Heroes’ Day in DR Congo In the Democratic Republic of the Congo, there are three public holidays named Heroes’ Day. The first two are celebrated back-to-back on January 16 and 17; they honor Laurent Kabila and Patrice Lumumba, respectively. The date of the third one is March 24. This holiday is dedicated to Joseph Kasa-Vubu, the first president of the Republic of the Congo.

Joseph Kasa-Vubu, also spelled Kasavubu, was born circa 1915 in the Belgian Congo. Upon completing his primary studies, he enrolled at a seminary but was expelled by the bishop before he could become an ordained priest. Following his expulsion, Kasa-Vubu worked as a bookkeeper, school teacher, and finally as a clerk in the department of finance of the Belgian colonial administration.

Kasa-Vubu’s political career began while he was still working for colonial authorities. In March 1954, he became president of the Alliance des Bakongo (ABAKO) following the resignation of its former leader. His leadership helped the group win the 1957 municipal election in the Congo’s capital of Léopoldville.

Kasa-Vubu was one of the first political leaders in the Belgian Congo to openly call for independence. Although he initially advocated for the Congo gaining independence from Belgium within 30 years, the timeline was shortened as the ABAKO movement became stronger under Kasa-Vubu’s leadership.

On January 4, 1959, Kasa-Vubu organized a political gathering where he planned to speak on African nationalism. Colonial authorities banned the meeting, and the crowd that had gathered to listen to Kasa-Vubu’s speech erupted into violence. Kasa-Vubu and several other leaders were arrested and imprisoned for two months. The Léopoldville riots are regarded as a pivotal moment in Congolese independence struggle.

The following year, the Republic of the Congo finally gained independence from Belgium. Patrice Lumumba became the country’s first prime minister, and Kasa-Vubu won the presidential election. He was sworn in as the first president of the Congo on June 27, 1960.

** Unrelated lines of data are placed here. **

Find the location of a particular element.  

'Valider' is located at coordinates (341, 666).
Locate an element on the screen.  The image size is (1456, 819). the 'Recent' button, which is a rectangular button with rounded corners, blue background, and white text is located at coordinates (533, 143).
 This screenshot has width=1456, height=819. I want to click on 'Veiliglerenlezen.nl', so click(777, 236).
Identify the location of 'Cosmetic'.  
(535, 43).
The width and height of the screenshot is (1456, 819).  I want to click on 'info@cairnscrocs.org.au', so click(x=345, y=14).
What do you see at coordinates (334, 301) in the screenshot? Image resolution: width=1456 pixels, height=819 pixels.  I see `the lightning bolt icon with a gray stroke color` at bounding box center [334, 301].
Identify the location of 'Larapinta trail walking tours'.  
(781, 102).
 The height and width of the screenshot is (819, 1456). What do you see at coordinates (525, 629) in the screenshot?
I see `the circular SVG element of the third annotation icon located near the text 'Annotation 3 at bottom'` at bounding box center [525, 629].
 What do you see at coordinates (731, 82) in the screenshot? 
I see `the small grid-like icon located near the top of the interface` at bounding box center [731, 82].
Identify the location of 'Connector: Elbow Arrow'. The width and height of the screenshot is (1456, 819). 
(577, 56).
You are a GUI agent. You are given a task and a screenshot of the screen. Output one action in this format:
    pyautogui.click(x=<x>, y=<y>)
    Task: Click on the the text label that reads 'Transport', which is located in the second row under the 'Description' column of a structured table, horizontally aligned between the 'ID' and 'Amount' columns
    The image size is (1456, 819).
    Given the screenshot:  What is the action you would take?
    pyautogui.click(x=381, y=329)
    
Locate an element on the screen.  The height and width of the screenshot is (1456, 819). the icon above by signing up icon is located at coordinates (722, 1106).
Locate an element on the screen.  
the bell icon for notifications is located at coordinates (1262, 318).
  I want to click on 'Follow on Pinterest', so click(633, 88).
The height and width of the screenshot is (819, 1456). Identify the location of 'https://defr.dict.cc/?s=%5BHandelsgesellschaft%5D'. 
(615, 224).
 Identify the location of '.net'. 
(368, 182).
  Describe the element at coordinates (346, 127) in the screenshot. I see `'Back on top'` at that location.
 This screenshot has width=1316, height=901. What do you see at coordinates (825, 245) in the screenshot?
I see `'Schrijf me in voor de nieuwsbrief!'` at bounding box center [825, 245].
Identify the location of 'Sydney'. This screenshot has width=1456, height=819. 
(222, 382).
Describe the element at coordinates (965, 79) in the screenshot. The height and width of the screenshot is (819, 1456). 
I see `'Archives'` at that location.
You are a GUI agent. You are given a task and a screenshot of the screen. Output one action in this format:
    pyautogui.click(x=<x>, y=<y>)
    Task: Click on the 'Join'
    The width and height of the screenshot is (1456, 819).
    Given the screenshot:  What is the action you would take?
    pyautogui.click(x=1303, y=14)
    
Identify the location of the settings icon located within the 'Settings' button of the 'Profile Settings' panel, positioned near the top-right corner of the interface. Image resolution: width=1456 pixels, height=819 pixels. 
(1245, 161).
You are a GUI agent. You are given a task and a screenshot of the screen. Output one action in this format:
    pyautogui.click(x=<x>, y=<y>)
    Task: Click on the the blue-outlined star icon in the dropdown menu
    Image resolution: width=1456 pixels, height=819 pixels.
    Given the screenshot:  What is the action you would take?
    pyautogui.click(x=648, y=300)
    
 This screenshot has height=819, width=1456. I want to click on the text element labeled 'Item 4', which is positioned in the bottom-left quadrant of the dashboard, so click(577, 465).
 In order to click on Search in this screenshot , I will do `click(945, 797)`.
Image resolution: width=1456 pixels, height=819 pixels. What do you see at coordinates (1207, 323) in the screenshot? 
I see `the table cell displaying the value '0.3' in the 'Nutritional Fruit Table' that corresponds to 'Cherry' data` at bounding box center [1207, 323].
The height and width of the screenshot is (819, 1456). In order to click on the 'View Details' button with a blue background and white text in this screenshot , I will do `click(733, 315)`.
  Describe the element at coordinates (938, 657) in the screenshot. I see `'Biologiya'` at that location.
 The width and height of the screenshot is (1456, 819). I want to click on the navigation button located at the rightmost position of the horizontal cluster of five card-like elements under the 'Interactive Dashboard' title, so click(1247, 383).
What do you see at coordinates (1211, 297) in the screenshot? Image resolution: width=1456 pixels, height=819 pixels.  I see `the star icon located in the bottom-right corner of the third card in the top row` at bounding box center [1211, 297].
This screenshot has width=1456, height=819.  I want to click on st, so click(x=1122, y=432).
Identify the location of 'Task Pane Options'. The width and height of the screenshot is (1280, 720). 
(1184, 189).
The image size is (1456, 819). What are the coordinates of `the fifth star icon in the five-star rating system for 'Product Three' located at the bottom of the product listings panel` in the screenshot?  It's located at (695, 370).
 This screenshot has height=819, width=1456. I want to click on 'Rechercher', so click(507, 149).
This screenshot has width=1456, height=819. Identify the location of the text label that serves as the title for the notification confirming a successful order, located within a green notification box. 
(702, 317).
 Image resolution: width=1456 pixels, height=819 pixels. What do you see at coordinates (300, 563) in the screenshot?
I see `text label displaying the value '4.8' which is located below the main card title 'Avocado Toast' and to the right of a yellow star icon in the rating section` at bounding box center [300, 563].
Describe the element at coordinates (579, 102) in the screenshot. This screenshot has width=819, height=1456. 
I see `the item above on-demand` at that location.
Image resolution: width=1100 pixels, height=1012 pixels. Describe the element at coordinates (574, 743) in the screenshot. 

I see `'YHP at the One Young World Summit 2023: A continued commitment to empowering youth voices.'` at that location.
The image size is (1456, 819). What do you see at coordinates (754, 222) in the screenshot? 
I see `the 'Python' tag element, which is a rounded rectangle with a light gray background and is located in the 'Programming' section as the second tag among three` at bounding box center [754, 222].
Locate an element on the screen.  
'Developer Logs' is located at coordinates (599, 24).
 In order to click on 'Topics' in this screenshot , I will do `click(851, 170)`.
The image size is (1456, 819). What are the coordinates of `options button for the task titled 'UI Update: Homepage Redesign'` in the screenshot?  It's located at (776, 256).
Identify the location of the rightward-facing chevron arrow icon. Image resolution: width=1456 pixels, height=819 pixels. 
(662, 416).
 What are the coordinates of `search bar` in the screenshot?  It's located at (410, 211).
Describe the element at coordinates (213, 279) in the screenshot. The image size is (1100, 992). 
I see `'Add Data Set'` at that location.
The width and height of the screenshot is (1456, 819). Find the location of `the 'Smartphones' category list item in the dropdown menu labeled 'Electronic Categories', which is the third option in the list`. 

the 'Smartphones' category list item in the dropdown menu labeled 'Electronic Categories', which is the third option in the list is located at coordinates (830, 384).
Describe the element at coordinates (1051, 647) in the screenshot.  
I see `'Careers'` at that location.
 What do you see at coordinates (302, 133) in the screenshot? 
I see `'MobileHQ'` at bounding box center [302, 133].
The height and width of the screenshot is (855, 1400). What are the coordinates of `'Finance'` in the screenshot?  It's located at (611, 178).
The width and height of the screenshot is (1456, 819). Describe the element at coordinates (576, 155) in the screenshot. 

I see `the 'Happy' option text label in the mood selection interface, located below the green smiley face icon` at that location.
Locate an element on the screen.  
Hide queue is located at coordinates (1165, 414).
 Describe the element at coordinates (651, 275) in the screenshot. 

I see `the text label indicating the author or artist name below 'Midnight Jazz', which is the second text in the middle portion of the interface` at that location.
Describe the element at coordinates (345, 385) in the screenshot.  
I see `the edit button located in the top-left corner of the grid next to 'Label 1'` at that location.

From the very beginning, there was a conflict between the leftist Lumumba and conservative Kasa-Vubu. In September, Kasa-Vubu dissolved the government. In response, Lumumba announced Kasa-Vubu’s dismissal, creating a political stalemate.

The stalemate was ended by Joseph-Désiré Mobutu, an army commander who seized power, arrested Lumumba, and supported Kasa-Vubu’s presidency. Kasa-Vubu held on to his post for five years before being deposed in another coup by Mobutu, who declared himself head of state.

Having seized power, Mobutu placed the ex-president under house arrest but eventually allowed him to retire to his farm. Kasa-Vubu died on March 24, 1965 in a hospital in Boma, and his family went into exile.

The role of Kasa-Vubu in the history of the Congo used to be overshadowed by Patrice Lumumba and Joseph-Désiré Mobutu. In wasn’t until 2020 that he was finally recognized as a National Hero of the Democratic Republic of the Congo, and his death anniversary is now celebrated as a public holiday named Heroes’ Day, alongside Heroes’ Days dedicated to Laurent Kabila and Patrice Lumumba.